→ WHAT IS EXPECTED
Every entry below is to be copied exactly, apart from any picture it holds.

→ DATA FOR THIS EXERCISE
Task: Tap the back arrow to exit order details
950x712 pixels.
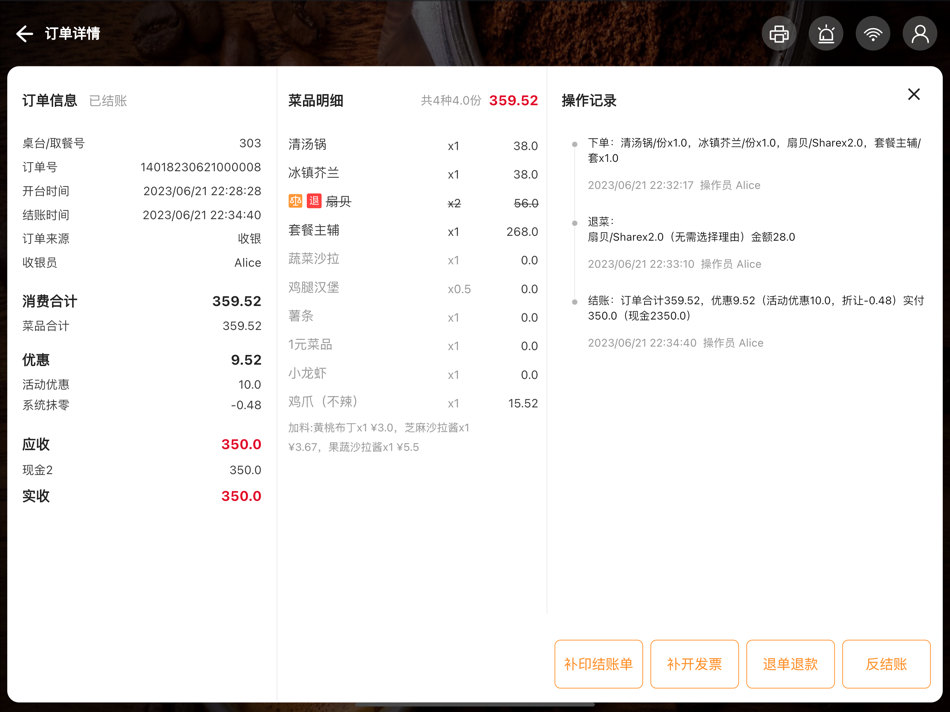Action: click(24, 33)
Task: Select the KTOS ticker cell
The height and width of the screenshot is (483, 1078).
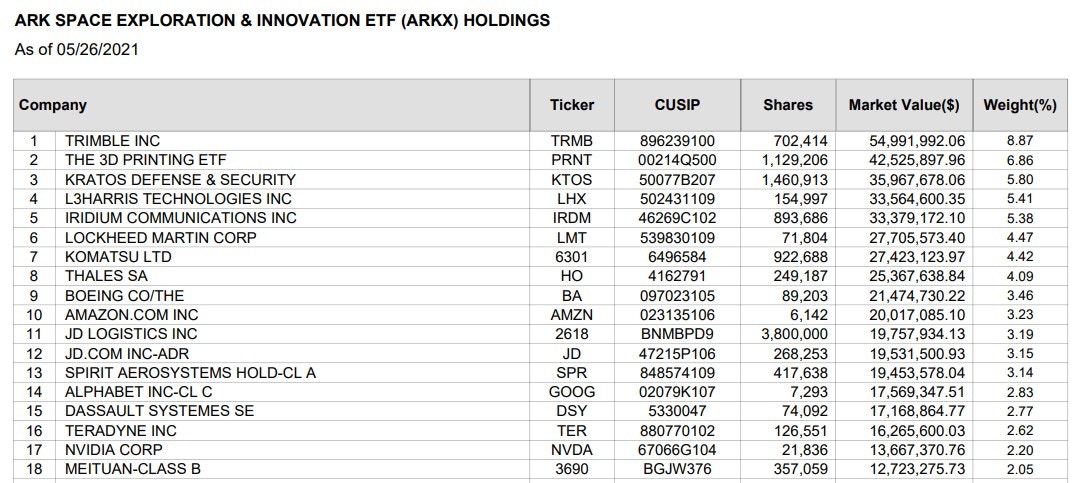Action: tap(572, 180)
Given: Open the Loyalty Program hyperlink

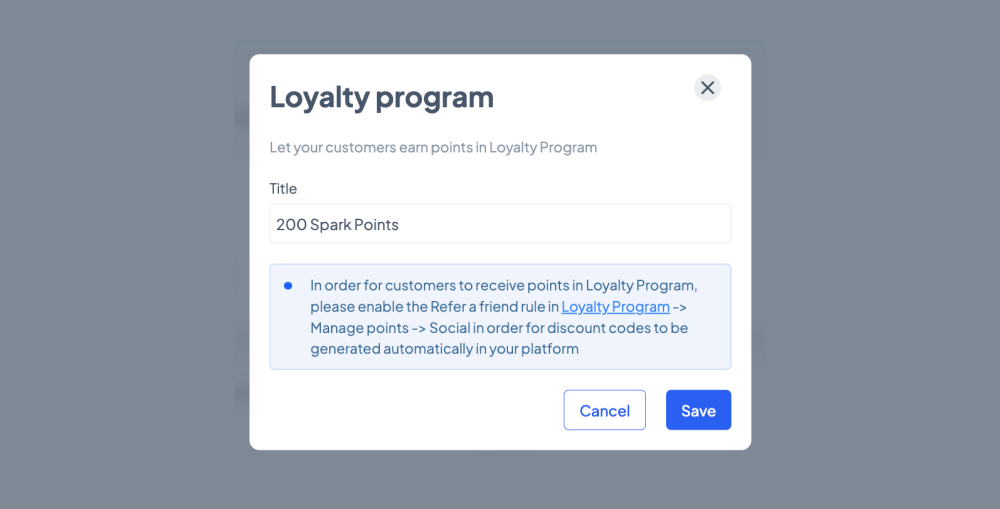Looking at the screenshot, I should point(615,307).
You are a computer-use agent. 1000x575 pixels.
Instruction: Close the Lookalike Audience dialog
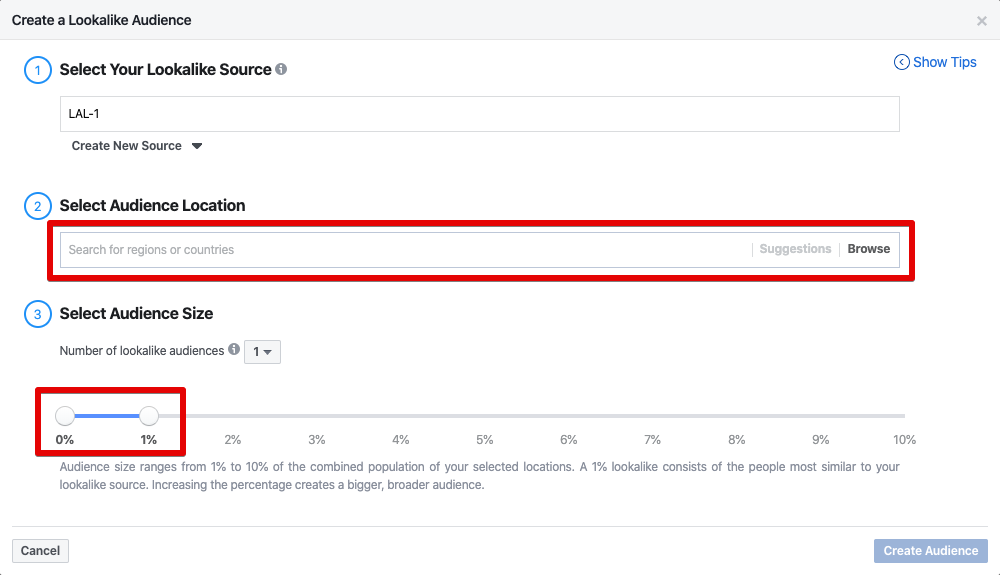click(981, 20)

→ SOLVED PROBLEM
Task: Tap the back arrow to exit order details
950x712 pixels.
Action: click(24, 33)
Task: Select the KTOS ticker cell
The height and width of the screenshot is (483, 1078).
Action: tap(572, 180)
Given: Open the Loyalty Program hyperlink

Looking at the screenshot, I should point(615,307).
You are a computer-use agent. 1000x575 pixels.
Instruction: Close the Lookalike Audience dialog
click(981, 20)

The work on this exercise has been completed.